The Centenary Building received several awards, including the RIBA Award (1996), the RIBA Architecture in Education Category Award (1996), the inaugural Stirling Prize (1996), and the Civic Trust Award (1998).

==Listing proposal and demolition==
In 2014 the University of Salford decided to withdraw teaching and research from the Centenary Building and the adjacent Adelphi Building by August 2016. The Centenary Building was later used as a production base for the Channel 4 reality series The Circle from 2019 to 2021.

In October 2024, the Twentieth Century Society submitted a listing application for the Centenary Building. The building had been vacant for several years and had suffered from vandalism. Previous proposals to repurpose the building had not progressed, and the application aimed to protect it amid the ongoing redevelopment of the surrounding area.

In November 2024, the university announced plans to demolish the building as part of a redevelopment of the Adelphi Village area. In its rationale for the decision to demolish the building, the university said the "ageing infrastructure means it no longer meets modern standards and requirements." The design, which featured the visible movement of people and had a lack of sound insulation, made it noisy with the sound of feet on the metal staircases reverberating around the building.

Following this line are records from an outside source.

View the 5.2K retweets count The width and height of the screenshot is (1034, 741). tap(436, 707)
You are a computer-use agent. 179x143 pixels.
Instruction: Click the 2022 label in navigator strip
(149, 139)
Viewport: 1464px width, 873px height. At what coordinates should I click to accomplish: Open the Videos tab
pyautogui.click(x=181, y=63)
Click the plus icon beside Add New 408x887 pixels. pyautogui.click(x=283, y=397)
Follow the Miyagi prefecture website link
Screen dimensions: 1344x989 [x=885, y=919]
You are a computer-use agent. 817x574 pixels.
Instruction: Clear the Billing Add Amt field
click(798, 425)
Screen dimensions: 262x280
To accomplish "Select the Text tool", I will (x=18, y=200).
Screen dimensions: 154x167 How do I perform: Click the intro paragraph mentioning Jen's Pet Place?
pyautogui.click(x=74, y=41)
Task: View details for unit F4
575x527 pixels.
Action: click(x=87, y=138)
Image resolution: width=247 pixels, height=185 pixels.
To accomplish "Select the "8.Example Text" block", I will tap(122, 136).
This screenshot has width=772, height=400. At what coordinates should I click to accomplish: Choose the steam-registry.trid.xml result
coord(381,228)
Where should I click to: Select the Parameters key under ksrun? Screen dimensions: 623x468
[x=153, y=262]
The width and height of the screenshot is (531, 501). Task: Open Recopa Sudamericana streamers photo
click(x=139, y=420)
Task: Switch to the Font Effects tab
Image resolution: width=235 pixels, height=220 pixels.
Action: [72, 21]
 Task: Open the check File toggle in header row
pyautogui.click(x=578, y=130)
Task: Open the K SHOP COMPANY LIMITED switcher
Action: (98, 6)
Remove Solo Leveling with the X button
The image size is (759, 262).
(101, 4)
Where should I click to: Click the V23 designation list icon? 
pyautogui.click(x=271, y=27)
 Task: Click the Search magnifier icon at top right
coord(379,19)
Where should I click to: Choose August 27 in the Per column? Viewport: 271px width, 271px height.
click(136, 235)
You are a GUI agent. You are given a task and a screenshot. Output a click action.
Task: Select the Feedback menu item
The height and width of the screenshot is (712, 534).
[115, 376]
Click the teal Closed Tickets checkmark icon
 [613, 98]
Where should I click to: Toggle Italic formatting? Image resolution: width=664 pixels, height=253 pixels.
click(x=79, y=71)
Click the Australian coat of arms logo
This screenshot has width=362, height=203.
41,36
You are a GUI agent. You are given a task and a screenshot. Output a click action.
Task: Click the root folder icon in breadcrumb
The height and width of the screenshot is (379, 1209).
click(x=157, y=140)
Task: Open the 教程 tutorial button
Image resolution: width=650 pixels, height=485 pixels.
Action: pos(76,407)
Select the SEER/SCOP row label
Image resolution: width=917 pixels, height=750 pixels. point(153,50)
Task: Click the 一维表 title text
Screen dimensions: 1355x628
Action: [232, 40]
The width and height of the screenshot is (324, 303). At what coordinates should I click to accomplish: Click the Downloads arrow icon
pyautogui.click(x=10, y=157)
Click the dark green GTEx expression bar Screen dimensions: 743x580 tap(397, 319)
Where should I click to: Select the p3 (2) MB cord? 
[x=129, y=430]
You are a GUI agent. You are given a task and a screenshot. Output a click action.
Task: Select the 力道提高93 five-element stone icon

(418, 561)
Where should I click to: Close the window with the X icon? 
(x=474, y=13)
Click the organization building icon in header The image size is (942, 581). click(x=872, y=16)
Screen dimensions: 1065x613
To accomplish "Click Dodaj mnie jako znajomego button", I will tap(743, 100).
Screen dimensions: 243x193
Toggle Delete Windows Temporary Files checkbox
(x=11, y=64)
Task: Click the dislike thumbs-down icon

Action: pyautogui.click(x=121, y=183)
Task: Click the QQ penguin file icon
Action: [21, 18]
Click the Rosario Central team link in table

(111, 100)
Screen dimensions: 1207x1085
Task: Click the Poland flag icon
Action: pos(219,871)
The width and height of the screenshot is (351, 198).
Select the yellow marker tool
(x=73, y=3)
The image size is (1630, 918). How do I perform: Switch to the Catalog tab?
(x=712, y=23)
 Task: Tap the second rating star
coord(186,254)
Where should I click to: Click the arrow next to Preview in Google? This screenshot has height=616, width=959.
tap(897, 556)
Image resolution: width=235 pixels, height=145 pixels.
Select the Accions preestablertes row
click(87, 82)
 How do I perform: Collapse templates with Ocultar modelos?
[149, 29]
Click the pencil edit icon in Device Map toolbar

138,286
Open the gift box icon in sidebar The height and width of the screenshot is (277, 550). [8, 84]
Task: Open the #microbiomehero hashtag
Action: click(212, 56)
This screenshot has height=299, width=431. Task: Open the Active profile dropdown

The proposal to demolish the Centenary Building sparked controversy. Stephen Hodder, the building's architect described the building as a key part of his professional legacy, and argued that the building, which was under 30 years old, should not be demolished solely due to ageing infrastructure, as it did not justify the environmental costs of demolition and rebuilding. Hodder also highlighted the contradiction between the university's sustainability goals and the significant carbon emissions that would result from the redevelopment project.

Dr. Carole O'Reilly, a senior lecturer at the university, acknowledged the building's architectural significance but suggested that its failure to meet current needs might justify its demolition.

Conservationists and environmental campaigners, including the Architects Climate Action Network, Architects Declare, the Twentieth Century Society and Don't Waste Buildings, raised concerns about the environmental and cultural loss involved in demolishing an award-winning structure, advocating for adaptive reuse instead, emphasising the building's historical value. In response to the demolition proposal, RIBA board chair Jack Pringle, while not commenting specifically on the Centenary Building, emphasised the importance of the inventive reuse of buildings to achieve a net-zero future. He also suggested that all Stirling Prize-winning buildings should be considered for listing.

Demolition of the Centenary Building commenced in early 2025 and was completed by the end of October.